> **Task requirements**: Word for word and without images, transcribe all of the records.

> **Dataset records**:

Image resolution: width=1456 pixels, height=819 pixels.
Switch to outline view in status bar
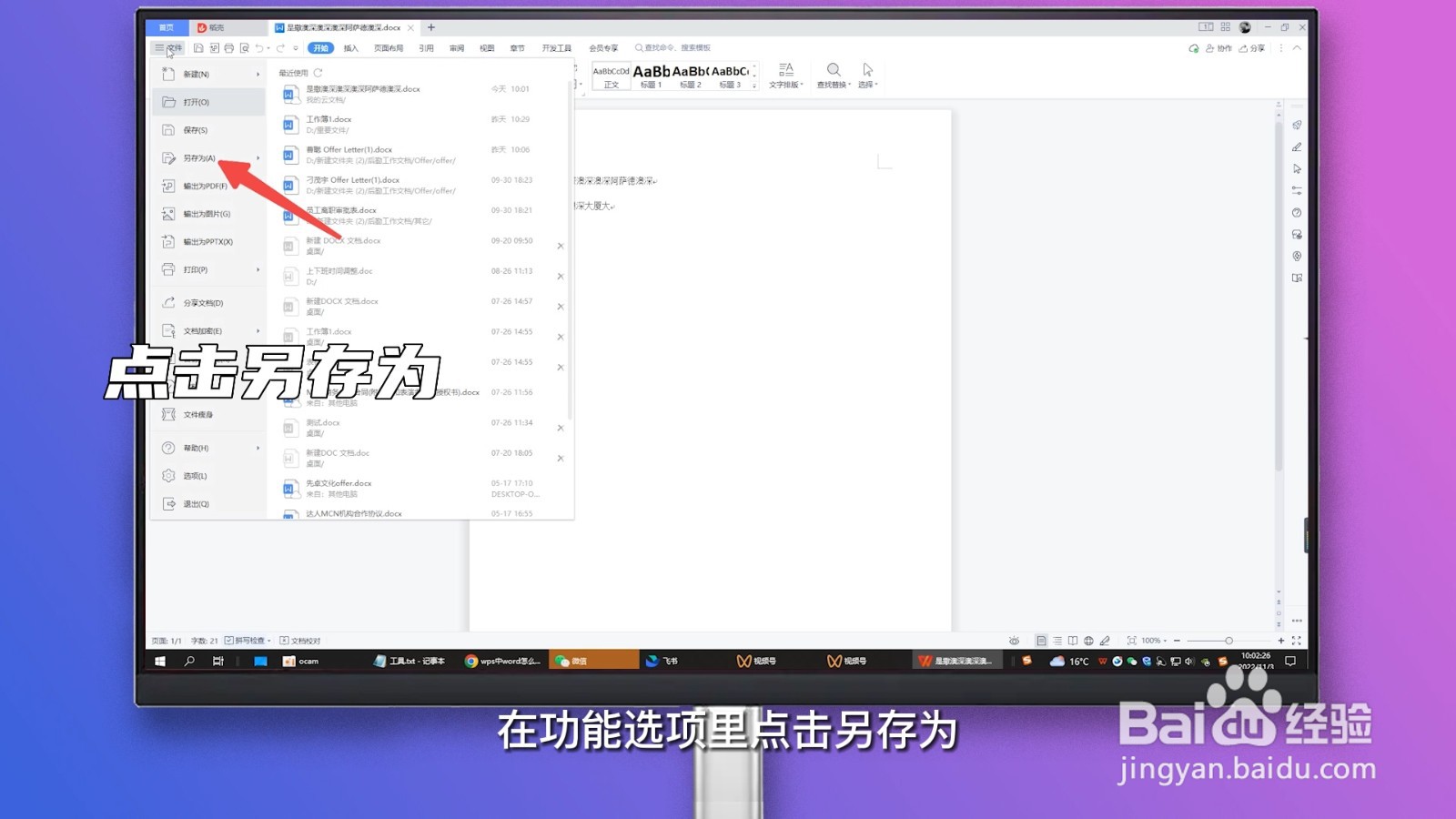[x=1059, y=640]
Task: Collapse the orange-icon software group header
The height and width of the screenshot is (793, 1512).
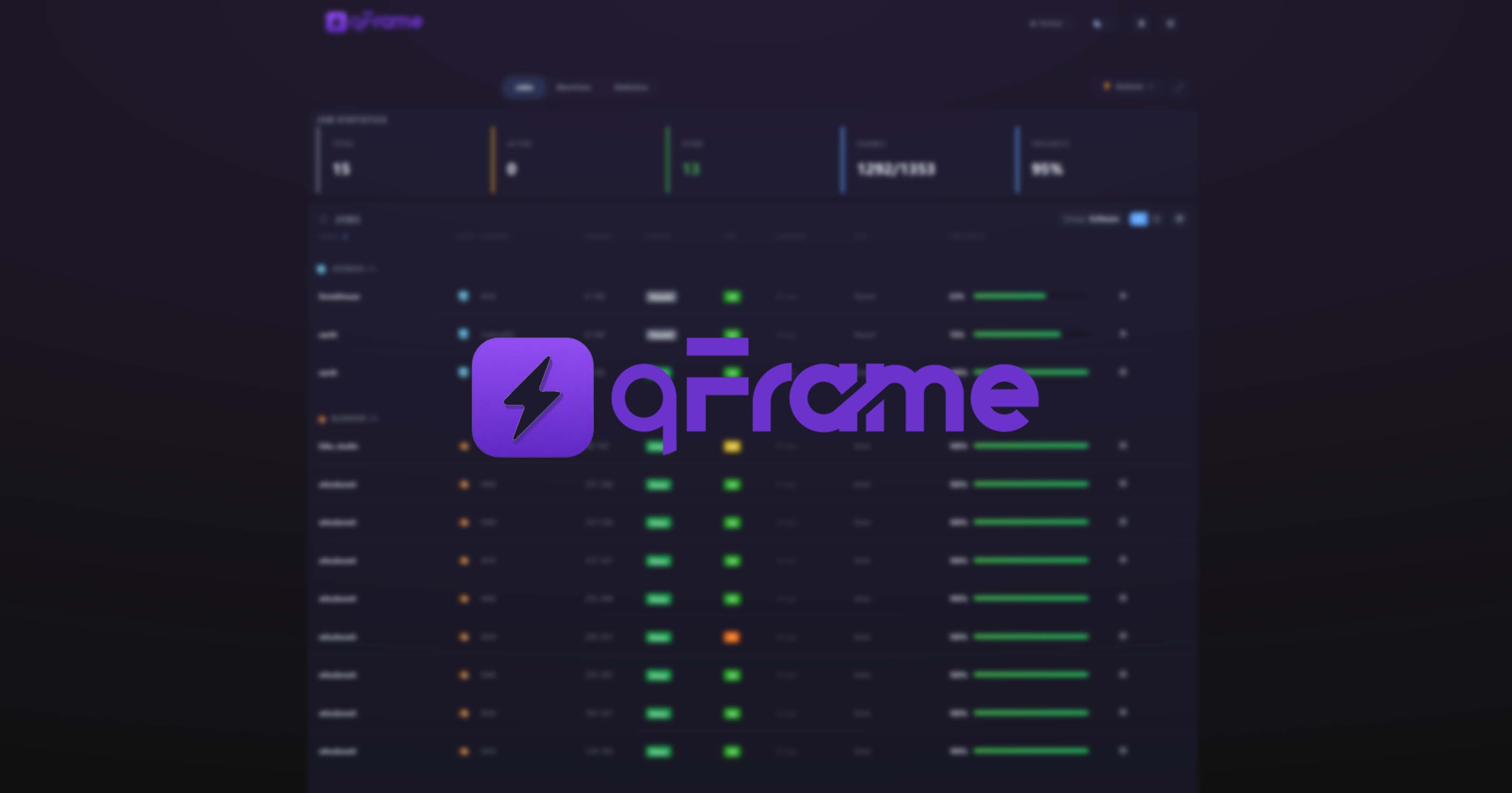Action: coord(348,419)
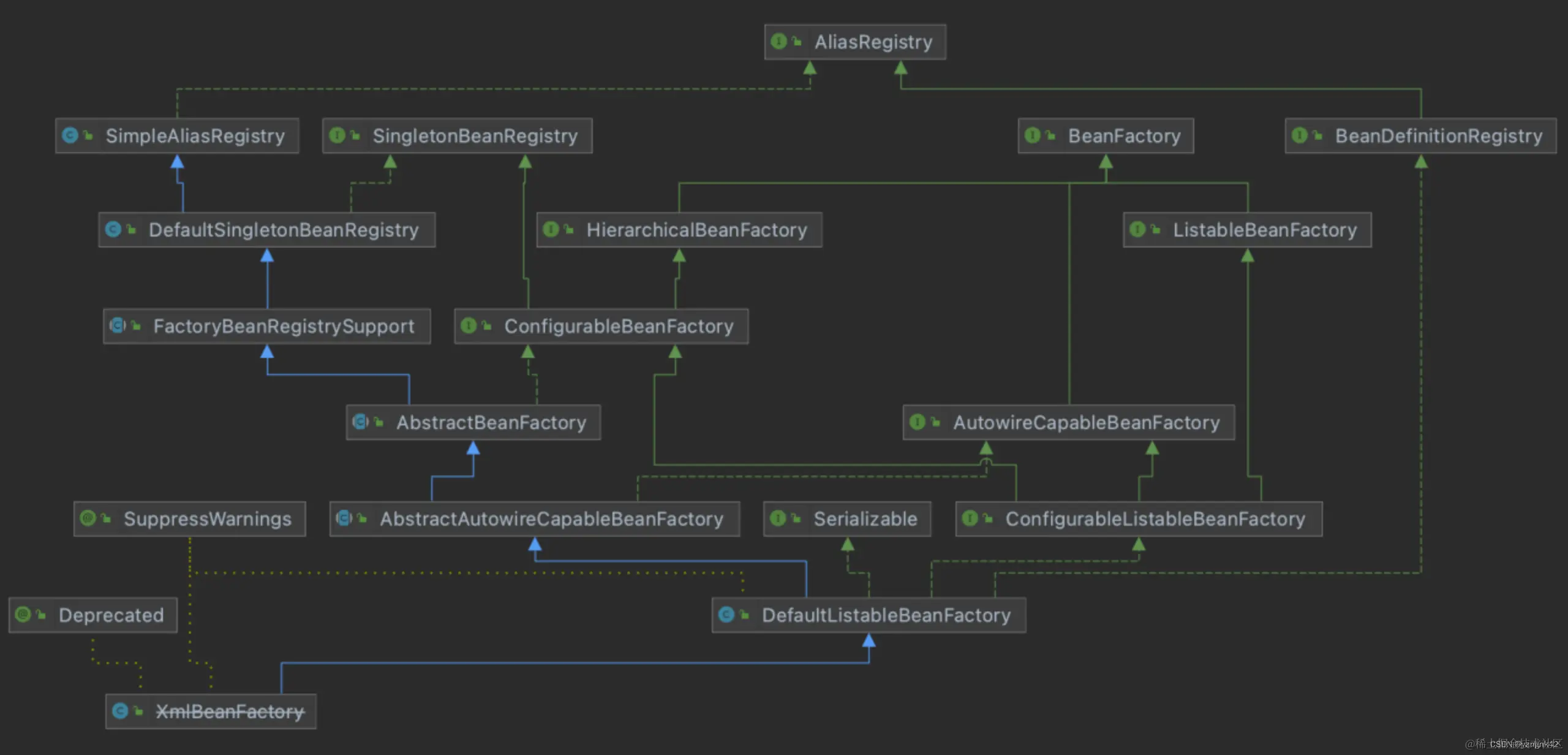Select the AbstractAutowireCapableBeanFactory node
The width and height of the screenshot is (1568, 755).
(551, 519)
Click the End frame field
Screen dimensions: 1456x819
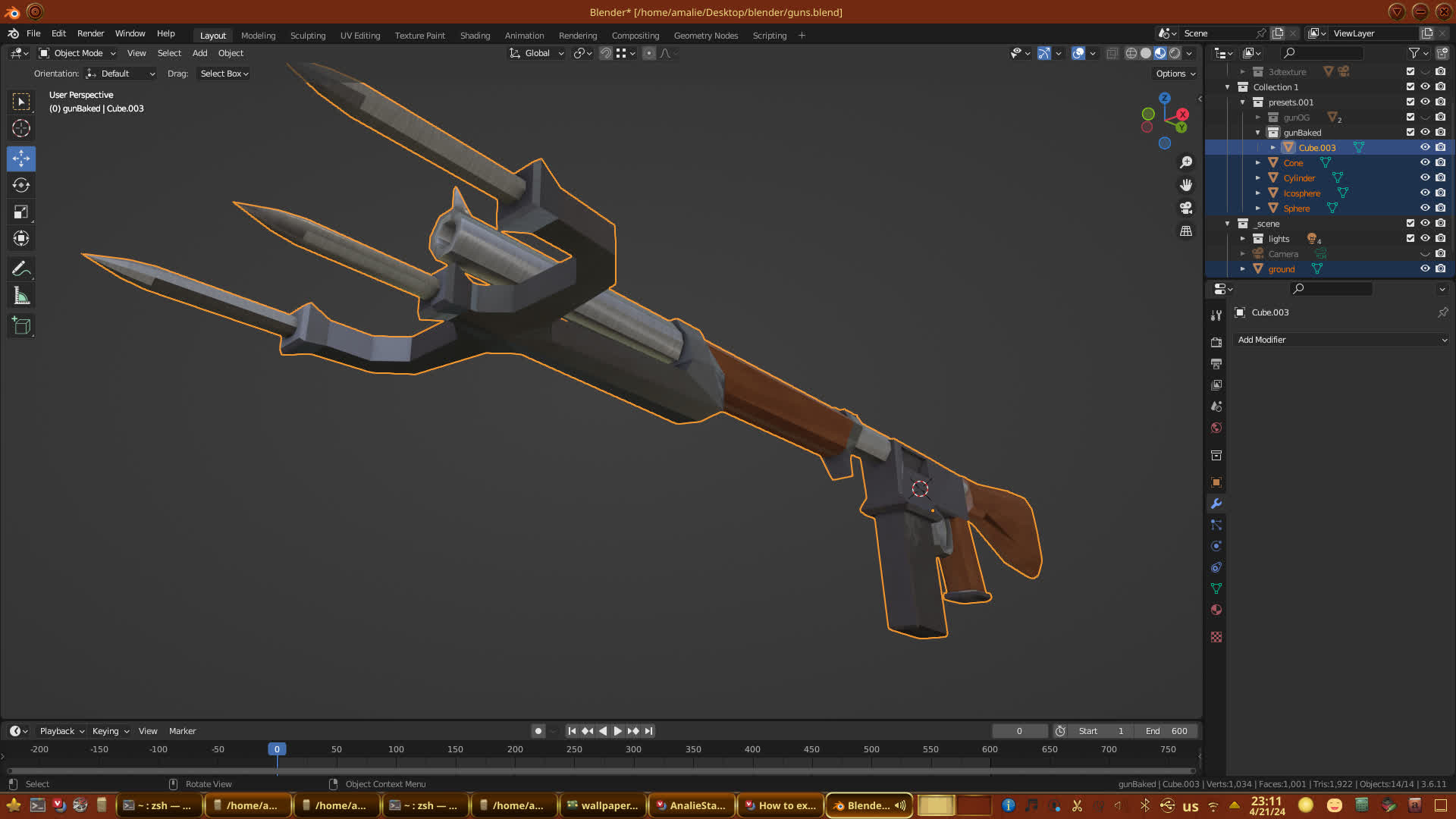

> **Exercise response**:
Image resolution: width=1456 pixels, height=819 pixels.
Switch to outline view in status bar
[x=1059, y=640]
Task: Collapse the orange-icon software group header
The height and width of the screenshot is (793, 1512).
Action: coord(348,419)
Select the AbstractAutowireCapableBeanFactory node
The width and height of the screenshot is (1568, 755).
(551, 519)
Click the End frame field
Screen dimensions: 1456x819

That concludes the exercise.